At the Brass Tap in Kalispell you will find 17 monitors playing sports and music is played on an excellent sound system, but not too loudly so that you can have a conversation with those around you. From time to time they will also have live music performed by local bands. The emphasis here is on local.
So what sets Brass Tap apart from restaurants and other places that serve beer? Aside from their care of beer, it’s the beer education that the patrons can receive. If you want proof, head on to their website, www.brasstapbeerbar.com/kalispell and hover on the “Beerology” link and click the “Beer 101” link. If you do you will find a wealth of information as I did about beer glasses, styles of beer and even a glossary that tells the story of how beer is made. The Brass Tap truly cares about their patron’s beer experience.
As for food, they serve pub food such as burgers, wings, tacos and fresh pretzels which always pair well with beer. They also have happy hour servings.
They have wine also for the non-beer drinkers. Yes, I did say wine, but before you get upset let me explain a neat consequence of bringing a wine person to a beer place. Example: The spouse of a wine person orders a beer that he has never tried before, let us say a porter. The spouse then says, “Hey, you need to try this.” The wine drinker tries the beer and exclaims, “I never knew beer could taste like this! Wow!” and thus a convert is born. There are so many different tastes that beer can have that surely everyone can find something they like.
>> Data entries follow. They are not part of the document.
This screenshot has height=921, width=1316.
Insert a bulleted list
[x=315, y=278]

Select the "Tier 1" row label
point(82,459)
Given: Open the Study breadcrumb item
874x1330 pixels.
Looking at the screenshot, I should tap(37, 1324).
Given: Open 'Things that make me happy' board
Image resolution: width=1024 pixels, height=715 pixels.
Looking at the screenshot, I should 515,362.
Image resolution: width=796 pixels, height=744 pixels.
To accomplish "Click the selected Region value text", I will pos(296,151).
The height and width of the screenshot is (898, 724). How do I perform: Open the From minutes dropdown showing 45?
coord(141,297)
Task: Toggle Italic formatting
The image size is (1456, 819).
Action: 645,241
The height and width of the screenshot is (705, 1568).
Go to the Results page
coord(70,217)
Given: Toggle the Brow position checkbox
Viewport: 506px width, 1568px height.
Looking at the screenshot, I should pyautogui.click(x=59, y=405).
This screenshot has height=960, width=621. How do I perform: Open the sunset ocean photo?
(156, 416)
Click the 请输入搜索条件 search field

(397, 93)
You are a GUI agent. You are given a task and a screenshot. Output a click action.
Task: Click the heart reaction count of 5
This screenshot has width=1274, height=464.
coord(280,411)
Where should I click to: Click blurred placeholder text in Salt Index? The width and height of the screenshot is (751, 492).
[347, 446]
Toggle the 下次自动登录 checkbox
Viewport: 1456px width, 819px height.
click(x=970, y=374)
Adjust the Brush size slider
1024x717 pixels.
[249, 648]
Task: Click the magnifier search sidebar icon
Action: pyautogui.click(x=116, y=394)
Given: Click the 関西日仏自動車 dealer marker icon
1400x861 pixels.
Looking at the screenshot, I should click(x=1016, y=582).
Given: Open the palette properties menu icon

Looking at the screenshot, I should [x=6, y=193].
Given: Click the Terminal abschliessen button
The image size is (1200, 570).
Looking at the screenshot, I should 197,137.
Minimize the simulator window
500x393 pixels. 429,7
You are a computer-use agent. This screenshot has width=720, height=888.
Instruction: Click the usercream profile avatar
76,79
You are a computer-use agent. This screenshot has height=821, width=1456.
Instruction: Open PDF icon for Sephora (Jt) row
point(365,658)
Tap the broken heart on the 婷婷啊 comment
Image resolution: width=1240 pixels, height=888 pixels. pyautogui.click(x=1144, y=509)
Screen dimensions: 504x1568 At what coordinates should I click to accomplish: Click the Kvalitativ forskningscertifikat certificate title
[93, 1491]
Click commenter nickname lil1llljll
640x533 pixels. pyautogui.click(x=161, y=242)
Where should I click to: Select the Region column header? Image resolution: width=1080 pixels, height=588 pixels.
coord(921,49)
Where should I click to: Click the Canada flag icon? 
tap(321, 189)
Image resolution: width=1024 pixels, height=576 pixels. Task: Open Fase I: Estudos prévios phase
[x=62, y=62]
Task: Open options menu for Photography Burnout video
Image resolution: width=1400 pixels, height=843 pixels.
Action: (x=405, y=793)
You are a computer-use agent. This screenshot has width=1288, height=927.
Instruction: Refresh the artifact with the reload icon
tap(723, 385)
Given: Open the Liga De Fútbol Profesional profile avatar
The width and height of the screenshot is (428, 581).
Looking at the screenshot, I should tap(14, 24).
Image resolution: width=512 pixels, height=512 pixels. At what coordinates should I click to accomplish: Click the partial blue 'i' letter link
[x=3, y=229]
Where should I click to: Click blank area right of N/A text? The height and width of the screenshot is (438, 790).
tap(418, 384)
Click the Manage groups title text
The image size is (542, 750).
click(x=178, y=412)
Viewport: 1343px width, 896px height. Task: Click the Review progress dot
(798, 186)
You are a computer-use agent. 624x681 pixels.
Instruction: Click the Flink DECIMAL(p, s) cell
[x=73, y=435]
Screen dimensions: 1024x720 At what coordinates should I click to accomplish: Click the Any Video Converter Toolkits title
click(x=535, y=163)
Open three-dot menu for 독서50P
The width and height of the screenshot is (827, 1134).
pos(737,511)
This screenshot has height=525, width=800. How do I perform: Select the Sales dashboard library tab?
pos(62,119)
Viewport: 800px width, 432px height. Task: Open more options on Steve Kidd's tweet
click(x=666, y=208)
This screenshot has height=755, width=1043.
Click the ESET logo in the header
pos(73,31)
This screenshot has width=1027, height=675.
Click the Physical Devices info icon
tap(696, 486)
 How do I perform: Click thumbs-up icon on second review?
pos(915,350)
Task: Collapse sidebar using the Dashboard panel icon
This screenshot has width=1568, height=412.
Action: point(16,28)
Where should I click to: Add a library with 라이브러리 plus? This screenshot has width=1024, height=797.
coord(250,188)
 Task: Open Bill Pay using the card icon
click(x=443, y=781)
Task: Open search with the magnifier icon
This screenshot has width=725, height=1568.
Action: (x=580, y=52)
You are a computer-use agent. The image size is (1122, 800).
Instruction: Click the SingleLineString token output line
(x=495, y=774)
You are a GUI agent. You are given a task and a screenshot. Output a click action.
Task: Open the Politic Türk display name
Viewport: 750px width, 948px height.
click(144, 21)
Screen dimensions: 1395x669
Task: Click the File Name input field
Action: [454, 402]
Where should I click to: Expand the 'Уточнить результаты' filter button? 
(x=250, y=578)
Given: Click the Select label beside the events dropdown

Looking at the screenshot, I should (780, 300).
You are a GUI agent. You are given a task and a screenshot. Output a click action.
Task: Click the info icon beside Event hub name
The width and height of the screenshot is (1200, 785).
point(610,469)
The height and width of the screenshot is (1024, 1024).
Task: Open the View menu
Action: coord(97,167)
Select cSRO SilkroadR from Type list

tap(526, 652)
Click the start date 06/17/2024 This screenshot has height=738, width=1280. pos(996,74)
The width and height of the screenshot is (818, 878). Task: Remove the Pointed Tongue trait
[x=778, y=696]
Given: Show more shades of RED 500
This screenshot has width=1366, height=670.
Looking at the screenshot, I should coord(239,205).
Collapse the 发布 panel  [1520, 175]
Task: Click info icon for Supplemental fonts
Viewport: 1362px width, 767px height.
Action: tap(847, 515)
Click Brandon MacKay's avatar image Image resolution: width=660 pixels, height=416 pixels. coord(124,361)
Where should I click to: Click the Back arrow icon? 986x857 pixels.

So what styles will they have on tap? They will have the usual suspects on tap like hefeweizens, stouts, porters and IPAs, but they will also have sours, lambics, saisons, and other more obscure styles of beer. You name it and they will most likely have it at some point. The beers on tap will rotate constantly and they will do their best to keep their website up-to-date with the current offerings. Plus, you can always stop in or call. To add to the fun they will be carrying a few special occasion beers and a couple legacy beers. The legacy beers are put away for multiple years by Brass Tap to then be opened at a later date. Brass Tap also would love to hear from all of their patrons as to which styles of beer to carry and from which breweries the beers should come.
After the interview with Brad he introduced me to the owners, Sean Andrachick, Cicerone® Program Certified Beer Server and Sandra Andrachick, Cicerone® Program Certified Beer Server who are both enthusiastic about beer and their new business. They want their business not only to succeed, but also for their patrons to have truly a world class beer experience. At the end of the interview I thanked them for taking so much time with me and Sean said, “Hey, I love talking about beer”. What better line to end this story with than “Hey, I love talking about beer”.